KireinaHoro · March 25, 2020, 3:00am

That should be doable as well. I think that should be a Block(prologue, For, epilogue) though, as we still want the loop, not just the body.

However, I’m wondering if this would become a common pattern used for many targets. So far, non-trivial accelerators with the RoCC interface would require this pattern to ensure memory consistency, and I’m anticipating that more heterogeneous SoCs may benefit from this pattern, not just for memory consistency (e.g. enabling a power-hungry device prior to computation and disabling it afterwards).

tqchen · March 25, 2020, 3:47am

I agree with @ajtulloch that perhaps it would be helpful to explore if we can do that automatically.

For exmaple, we could write a custom pass that insert necessary memory fence(via a custom pass) when detecting the RW dependencies between the scratch pad and the data(when they corresponds to a different storage scope)

liangfu · March 25, 2020, 4:33am

IMHO, you suggested we might require an fence instructions to block the execution flow until data has been fully flushed back to DRAM. Therefore, I’m not quite sure do we really need prologue?

If what we really need is just epilogue pragma, I think barrier might be a better name for it.

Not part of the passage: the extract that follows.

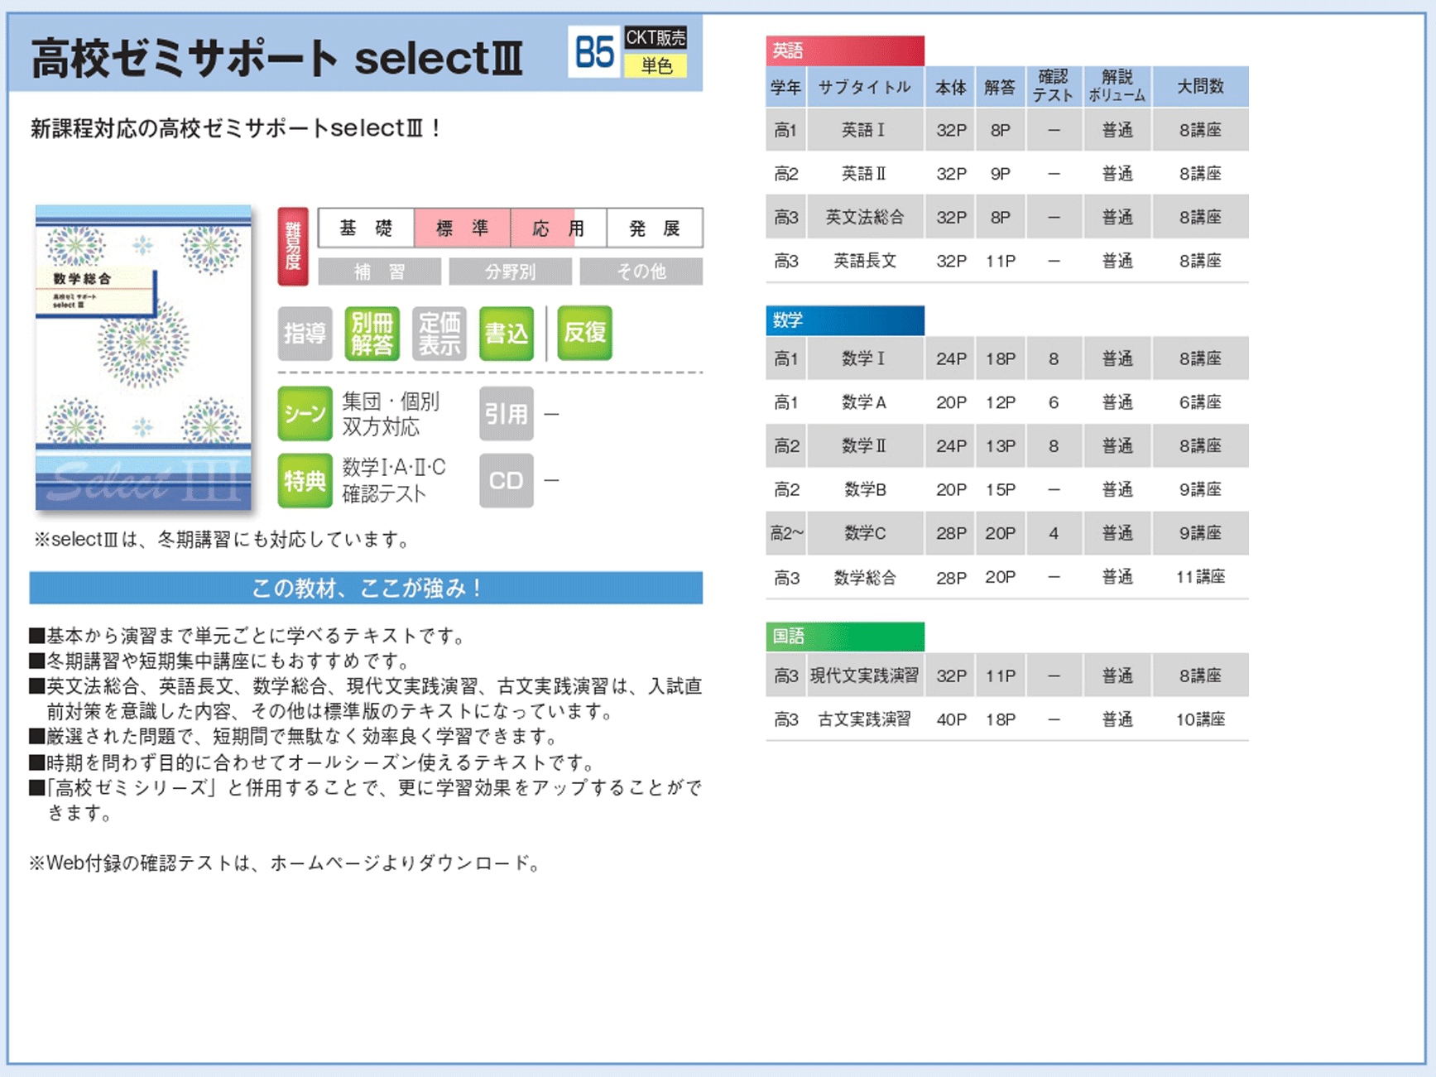This screenshot has height=1077, width=1436.
Task: Click the yellow 単色 color label
Action: point(656,65)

A typical implement of the barrier looks like

static void __attribute__((noinline)) barrier(int ncores)
{
  static volatile int sense;
  static volatile int count;
  static __thread int threadsense;

  __sync_synchronize();

  threadsense = !threadsense;
  if (__sync_fetch_and_add(&count, 1) == ncores-1)
  {
    count = 0;
    sense = threadsense;
  }
  else while(sense != threadsense)
    ;

  __sync_synchronize();
}

, which can be found at https://github.com/riscv/riscv-tests/blob/master/benchmarks/common/util.h#L44 .

KireinaHoro · March 25, 2020, 4:41am

For my current use case (RoCC accelerators), yes. Actually I do not even need a full-scale barrier between the cores: just an __asm__ volatile("fence"); would be sufficient. Like I’ve expressed in the previous reply, I’m wondering if there can actually be use cases for the prologue part, as it was just so tempting to add that for symmetry with epilogue. Otherwise, I do think something like barrier should be better. We might need to look into the semantics though, as barrier has its very meaning to enforce memory consistency between cores, but epilogue can accept arbitrary void(void) functions.